Records contained in a dataset:

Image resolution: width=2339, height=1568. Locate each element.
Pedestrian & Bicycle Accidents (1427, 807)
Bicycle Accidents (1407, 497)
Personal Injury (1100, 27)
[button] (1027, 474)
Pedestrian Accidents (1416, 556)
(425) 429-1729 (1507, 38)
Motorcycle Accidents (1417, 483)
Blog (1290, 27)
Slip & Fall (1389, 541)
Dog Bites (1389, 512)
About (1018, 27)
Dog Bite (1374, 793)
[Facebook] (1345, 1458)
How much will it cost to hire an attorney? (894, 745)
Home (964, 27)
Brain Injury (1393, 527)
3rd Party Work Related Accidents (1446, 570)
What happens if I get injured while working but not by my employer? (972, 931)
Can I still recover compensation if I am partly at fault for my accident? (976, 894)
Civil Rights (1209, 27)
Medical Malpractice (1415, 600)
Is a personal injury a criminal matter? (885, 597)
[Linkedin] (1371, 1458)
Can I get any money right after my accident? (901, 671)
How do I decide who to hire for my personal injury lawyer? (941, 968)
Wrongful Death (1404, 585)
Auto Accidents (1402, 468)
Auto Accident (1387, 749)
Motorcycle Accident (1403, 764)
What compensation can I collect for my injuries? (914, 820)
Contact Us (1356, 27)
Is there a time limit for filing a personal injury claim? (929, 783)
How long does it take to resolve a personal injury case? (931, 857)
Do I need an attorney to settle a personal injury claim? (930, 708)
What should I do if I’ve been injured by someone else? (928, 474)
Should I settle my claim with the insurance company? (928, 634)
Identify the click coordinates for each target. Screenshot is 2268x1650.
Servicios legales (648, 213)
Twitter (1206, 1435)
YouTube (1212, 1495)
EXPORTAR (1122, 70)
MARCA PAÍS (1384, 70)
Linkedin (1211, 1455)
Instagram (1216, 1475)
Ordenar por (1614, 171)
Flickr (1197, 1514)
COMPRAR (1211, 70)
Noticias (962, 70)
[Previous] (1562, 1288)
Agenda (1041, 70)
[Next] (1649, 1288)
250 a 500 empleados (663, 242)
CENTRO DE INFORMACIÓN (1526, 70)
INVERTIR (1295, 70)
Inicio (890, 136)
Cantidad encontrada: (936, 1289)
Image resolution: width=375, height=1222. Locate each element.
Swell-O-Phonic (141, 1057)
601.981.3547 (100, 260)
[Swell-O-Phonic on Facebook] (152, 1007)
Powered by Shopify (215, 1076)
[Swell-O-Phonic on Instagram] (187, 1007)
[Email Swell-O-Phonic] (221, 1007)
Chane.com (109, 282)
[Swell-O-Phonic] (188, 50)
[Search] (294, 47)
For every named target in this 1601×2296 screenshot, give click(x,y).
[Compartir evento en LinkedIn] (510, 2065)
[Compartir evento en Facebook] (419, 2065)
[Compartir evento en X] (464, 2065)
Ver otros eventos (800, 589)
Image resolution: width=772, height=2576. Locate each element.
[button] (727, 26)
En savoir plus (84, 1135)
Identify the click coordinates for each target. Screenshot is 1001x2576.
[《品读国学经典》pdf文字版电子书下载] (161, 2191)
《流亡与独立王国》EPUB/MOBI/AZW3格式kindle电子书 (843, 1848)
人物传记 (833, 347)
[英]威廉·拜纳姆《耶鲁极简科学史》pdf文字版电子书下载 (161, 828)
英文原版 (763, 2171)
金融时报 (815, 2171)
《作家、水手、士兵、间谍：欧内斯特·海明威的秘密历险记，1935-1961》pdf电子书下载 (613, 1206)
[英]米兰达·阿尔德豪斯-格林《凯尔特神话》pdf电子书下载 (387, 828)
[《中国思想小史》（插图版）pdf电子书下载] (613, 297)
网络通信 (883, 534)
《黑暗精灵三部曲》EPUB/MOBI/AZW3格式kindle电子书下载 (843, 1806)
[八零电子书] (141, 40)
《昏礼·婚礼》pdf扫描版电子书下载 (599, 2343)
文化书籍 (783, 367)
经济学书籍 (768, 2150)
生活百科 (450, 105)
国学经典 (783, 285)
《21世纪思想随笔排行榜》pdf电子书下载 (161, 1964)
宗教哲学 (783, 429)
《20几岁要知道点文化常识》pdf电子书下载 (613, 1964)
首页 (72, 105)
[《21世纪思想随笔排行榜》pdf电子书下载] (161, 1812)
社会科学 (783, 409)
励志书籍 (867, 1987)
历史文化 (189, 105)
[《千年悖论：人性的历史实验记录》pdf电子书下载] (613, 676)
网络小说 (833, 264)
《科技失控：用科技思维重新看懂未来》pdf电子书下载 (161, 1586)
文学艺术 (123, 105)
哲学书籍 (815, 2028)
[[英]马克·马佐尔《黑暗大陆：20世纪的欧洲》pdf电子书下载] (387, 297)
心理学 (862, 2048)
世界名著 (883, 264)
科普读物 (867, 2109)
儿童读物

What the task requires
Look back at the entries above and repeat, unchanged, every line from the line holding "[《品读国学经典》pdf文字版电子书下载] (161, 2191)" through the line holding "国学经典 (783, 285)".

Task answer
[《品读国学经典》pdf文字版电子书下载] (161, 2191)
《流亡与独立王国》EPUB/MOBI/AZW3格式kindle电子书 (843, 1848)
人物传记 (833, 347)
[英]威廉·拜纳姆《耶鲁极简科学史》pdf文字版电子书下载 (161, 828)
英文原版 (763, 2171)
金融时报 (815, 2171)
《作家、水手、士兵、间谍：欧内斯特·海明威的秘密历险记，1935-1961》pdf电子书下载 (613, 1206)
[英]米兰达·阿尔德豪斯-格林《凯尔特神话》pdf电子书下载 (387, 828)
[《中国思想小史》（插图版）pdf电子书下载] (613, 297)
网络通信 (883, 534)
《黑暗精灵三部曲》EPUB/MOBI/AZW3格式kindle电子书下载 (843, 1806)
[八零电子书] (141, 40)
《昏礼·婚礼》pdf扫描版电子书下载 (599, 2343)
文化书籍 (783, 367)
经济学书籍 (768, 2150)
生活百科 (450, 105)
国学经典 (783, 285)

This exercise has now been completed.